Ekonomi Bakanı Elitaş, ihracatın 1980’lerde başlayıp bugünlere geldiğini ifade ederek, toplam 171 bin civarında firmanın ihracat yaptığı söyledi. 2015 yılında 62 bin ihracat yapan firma olduğunu ifade eden Elitaş “Yaklaşık 110 bin adet daha önce ihracat kültüründen geçmiş, tozunu yutmuş, bu konuda az çok bilgi sahibi olan firma var. Bunlar ihracat potansiyeline sahip. Bu firmaları sahaya çekeceğiz. Bir kısmı bir kez, bir kısmı 3-4 kez ihracat yapmış. Niye vazgeçtiklerine yönelik ekip oluşturduk, anket yapıp ihracattan vazgeçme sebeplerini göreceğiz, bu çerçevede değerlendirmesini yapacağız” diye konuştu. Ekonomi Bakanlığı’nın uluslararası rekabeti geliştirmeyle ilgili desteklerinin fazla olduğunu dile getiren Elitaş, bunların anlatılacağını açıkladı. Elitaş “Önemli dernekler ve kuruluşların yöneticileri dahi bizim ne tür destek verdiğimizin farkında değil. Hem STK örgütleri hem oda ve borsalarla ihracatçı birliklerinin bölgelerinde verdiğimiz destekleri anlatacak bir organizasyon gerçekleştirmemiz lazım. Ülke içinde bunu da yapıp duyurmak lazım” diye konuştu. Ekonomi Bakanı Elitaş, şu değerlendirmelerde bulundu:

Her yerde müşteri her malın alıcısı var

Bizim dünya ticaret hacmindeki rakamımız yüzde 1 bile değil. 2014 yılında dünya ticaret hacmindeki oranımız 0.83. 2015 yılında 0.94. İhracatımız 157.6 milyar dolardan 144 milyar dolara düştü. İthalat 240 milyar dolardan 207 milyar dolara düştü. Ancak ticaret hacminden aldığımız pay arttı. Biz dünyanın ticaret hacminin yüzde 1’i değiliz. Yüzde 2 olduğumuzda kimse hissetmez ama bizim için olağan üstü olacak. 150 milyar dolar ihracat 300 milyar dolar demek. Bunun için hedeflenen bölgeleri gezmek lazım. Her yerde müşteri vardır her malın alıcısı vardır.

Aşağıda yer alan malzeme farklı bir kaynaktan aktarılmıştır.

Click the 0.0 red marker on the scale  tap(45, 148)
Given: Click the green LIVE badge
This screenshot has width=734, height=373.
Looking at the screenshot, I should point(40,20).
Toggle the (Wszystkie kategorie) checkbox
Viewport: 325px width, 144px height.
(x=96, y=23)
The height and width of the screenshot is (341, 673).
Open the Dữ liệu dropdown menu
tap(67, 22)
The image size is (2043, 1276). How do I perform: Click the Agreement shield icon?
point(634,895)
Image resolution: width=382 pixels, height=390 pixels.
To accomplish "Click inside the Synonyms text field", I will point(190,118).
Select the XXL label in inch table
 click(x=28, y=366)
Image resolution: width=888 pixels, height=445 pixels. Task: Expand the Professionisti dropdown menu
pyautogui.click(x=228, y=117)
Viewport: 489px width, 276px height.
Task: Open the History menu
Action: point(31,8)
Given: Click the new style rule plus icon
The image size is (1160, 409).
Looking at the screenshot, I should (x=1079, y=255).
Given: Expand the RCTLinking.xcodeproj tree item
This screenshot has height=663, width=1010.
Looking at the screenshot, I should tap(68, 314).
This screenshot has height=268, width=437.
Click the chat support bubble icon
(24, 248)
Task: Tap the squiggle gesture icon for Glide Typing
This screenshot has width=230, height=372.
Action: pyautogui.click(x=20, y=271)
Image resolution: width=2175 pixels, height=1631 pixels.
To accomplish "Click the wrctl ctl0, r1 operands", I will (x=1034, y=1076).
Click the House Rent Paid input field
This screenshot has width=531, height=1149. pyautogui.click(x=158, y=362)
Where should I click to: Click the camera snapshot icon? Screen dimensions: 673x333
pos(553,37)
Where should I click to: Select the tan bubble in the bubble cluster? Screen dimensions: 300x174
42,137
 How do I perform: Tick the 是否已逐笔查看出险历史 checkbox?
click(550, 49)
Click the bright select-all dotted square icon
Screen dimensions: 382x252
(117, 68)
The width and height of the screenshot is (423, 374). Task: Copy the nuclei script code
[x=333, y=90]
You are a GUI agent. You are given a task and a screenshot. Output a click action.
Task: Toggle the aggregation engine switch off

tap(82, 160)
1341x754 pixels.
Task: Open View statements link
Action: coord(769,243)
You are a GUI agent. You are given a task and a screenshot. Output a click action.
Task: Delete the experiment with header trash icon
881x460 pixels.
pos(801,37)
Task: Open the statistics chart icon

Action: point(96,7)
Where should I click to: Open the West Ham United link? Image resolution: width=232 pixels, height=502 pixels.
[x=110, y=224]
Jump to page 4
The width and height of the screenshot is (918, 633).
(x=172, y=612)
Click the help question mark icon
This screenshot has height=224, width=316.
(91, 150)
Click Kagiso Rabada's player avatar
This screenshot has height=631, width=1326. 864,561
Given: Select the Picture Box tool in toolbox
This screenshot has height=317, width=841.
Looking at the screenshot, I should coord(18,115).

Kur ve emtia farkı olmasa ihracat 168 milyar dolar

2015’te ihracat 143.9 milyar dolar oldu. 2014’te 157 milyar dolar idi. Düşüşü analiz ettiğimiz zaman iyi sonuç ortaya çıkıyor. 2014-2015 kıyaslamasında 12.9 milyarlık kur etkisinden kaynaklı parasal düşüş var. 11 milyar dolarlık emtia fiyatlarındaki düşüşle ilgili bir durum var. 2015’te her şey sabit olsaydı yaptığımız hesaplamalara göre kur etkisini bir tarafa koysaydık 157 milyar dolar ihracat yapacaktık. Emtia fiyatları da sabit olsaydı 11 milyar dolar oradan geliyordu 168 milyar dolar olacaktı.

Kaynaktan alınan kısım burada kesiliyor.